The judiciary is independent, and prison conditions are generally good by international standards. Antiterrorism legislation enacted in 2005, with a 10-year sunset clause, includes police powers to detain suspects without charge, "shoot to kill" provisions, the criminalization of violence against the public and Australian troops overseas, and authorization for the limited use of soldiers to meet terrorist threats on domestic soil.
Aborigines, comprising about 12 percent of the population, are underrepresented at all levels of political leadership and lag far behind other groups in key social and economic development indicators. A national report published in July 2009 indicated that the gap between Aborigines and other Australians continues to widen. For Aborigines, life expectancy is 20 years shorter, the rate of unemployment is three times higher, homicide is seven times higher, child abuse is six times higher, and imprisonment is 13 times higher.
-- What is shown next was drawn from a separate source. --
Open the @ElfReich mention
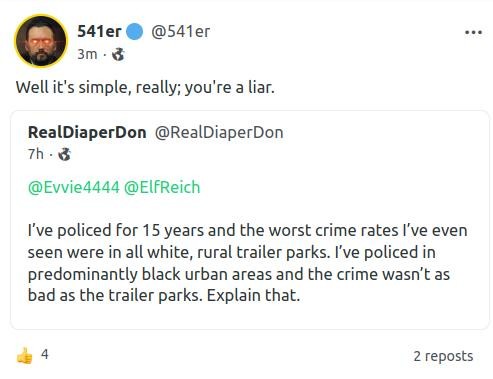Image resolution: width=493 pixels, height=379 pixels. click(x=162, y=187)
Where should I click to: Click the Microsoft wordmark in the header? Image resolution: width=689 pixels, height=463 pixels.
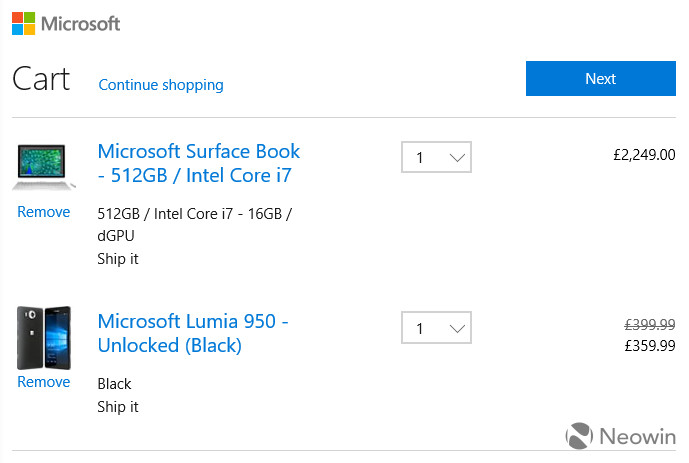coord(80,24)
There are also claims of routine mistreatment by police and prison officials.
Although women enjoy equal rights and freedoms and have attained greater parity in pay and promotion in public- and private-sector jobs, violence against women remains a serious problem, particularly within the Aboriginal population. In 2009, the first shelter for domestic abuse victims opened in the Northern Territory to help Aboriginal women. Homosexuals can serve in the military, and federal law grants legal residence to foreign same-sex partners of Australian citizens. However, federal laws do not bar discrimination based on sexual orientation. A 2004 amendment to the Federal Marriage Act defines marriage as a union between a man and a woman "to the exclusion of all others," and a local law in the Australian Capital Territory that granted formal recognition to same-sex partnerships was struck down in 2006.
*Countries are ranked on a scale of 1-7, with 1 representing the highest level of freedom and 7 representing the lowest level of freedom.